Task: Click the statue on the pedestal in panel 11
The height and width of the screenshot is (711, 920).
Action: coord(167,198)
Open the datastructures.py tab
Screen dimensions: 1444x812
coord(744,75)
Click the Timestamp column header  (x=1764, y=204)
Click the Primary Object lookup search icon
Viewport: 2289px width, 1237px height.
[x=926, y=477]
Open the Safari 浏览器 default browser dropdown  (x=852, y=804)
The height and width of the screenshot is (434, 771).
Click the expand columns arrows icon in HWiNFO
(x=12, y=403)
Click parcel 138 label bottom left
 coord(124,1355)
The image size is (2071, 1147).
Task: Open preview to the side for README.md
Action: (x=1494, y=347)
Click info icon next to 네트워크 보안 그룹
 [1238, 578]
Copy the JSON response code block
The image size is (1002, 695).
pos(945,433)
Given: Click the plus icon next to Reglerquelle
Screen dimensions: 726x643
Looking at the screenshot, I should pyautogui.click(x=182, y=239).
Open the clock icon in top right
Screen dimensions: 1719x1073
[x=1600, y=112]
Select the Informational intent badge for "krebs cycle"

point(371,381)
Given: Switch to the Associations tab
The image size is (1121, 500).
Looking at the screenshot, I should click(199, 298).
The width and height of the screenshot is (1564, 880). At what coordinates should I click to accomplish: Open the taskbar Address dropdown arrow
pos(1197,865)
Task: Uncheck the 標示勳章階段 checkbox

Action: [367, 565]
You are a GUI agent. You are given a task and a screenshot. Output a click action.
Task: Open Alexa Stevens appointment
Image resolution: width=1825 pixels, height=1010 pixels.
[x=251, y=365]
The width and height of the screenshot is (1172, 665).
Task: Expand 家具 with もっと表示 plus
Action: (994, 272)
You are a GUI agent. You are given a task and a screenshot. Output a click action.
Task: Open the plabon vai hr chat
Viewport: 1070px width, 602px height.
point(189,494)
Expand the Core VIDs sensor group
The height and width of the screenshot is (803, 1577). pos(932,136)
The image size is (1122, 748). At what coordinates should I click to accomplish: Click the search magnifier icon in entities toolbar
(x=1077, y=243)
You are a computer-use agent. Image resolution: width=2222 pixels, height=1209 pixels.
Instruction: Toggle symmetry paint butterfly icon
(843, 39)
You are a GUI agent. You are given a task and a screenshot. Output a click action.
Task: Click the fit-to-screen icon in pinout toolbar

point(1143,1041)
- - - - - - -
Work order: Each line above is to be repeated exactly.

Answer section:
Task: Click the statue on the pedestal in panel 11
The height and width of the screenshot is (711, 920).
Action: coord(167,198)
Open the datastructures.py tab
Screen dimensions: 1444x812
coord(744,75)
Click the Timestamp column header  (x=1764, y=204)
Click the Primary Object lookup search icon
Viewport: 2289px width, 1237px height.
[x=926, y=477]
Open the Safari 浏览器 default browser dropdown  (x=852, y=804)
The height and width of the screenshot is (434, 771).
Click the expand columns arrows icon in HWiNFO
(x=12, y=403)
Click parcel 138 label bottom left
 coord(124,1355)
The image size is (2071, 1147).
Task: Open preview to the side for README.md
Action: (x=1494, y=347)
Click info icon next to 네트워크 보안 그룹
 [1238, 578]
Copy the JSON response code block
The image size is (1002, 695).
pos(945,433)
Given: Click the plus icon next to Reglerquelle
Screen dimensions: 726x643
Looking at the screenshot, I should pyautogui.click(x=182, y=239).
Open the clock icon in top right
Screen dimensions: 1719x1073
[x=1600, y=112]
Select the Informational intent badge for "krebs cycle"

point(371,381)
Given: Switch to the Associations tab
The image size is (1121, 500).
Looking at the screenshot, I should click(199, 298).
The width and height of the screenshot is (1564, 880). At what coordinates should I click to accomplish: Open the taskbar Address dropdown arrow
pos(1197,865)
Task: Uncheck the 標示勳章階段 checkbox

Action: [367, 565]
You are a GUI agent. You are given a task and a screenshot. Output a click action.
Task: Open Alexa Stevens appointment
Image resolution: width=1825 pixels, height=1010 pixels.
[x=251, y=365]
The width and height of the screenshot is (1172, 665).
Task: Expand 家具 with もっと表示 plus
Action: (994, 272)
You are a GUI agent. You are given a task and a screenshot. Output a click action.
Task: Open the plabon vai hr chat
Viewport: 1070px width, 602px height.
point(189,494)
Expand the Core VIDs sensor group
The height and width of the screenshot is (803, 1577). pos(932,136)
The image size is (1122, 748). At what coordinates should I click to accomplish: Click the search magnifier icon in entities toolbar
(x=1077, y=243)
You are a computer-use agent. Image resolution: width=2222 pixels, height=1209 pixels.
Instruction: Toggle symmetry paint butterfly icon
(843, 39)
You are a GUI agent. You are given a task and a screenshot. Output a click action.
Task: Click the fit-to-screen icon in pinout toolbar

point(1143,1041)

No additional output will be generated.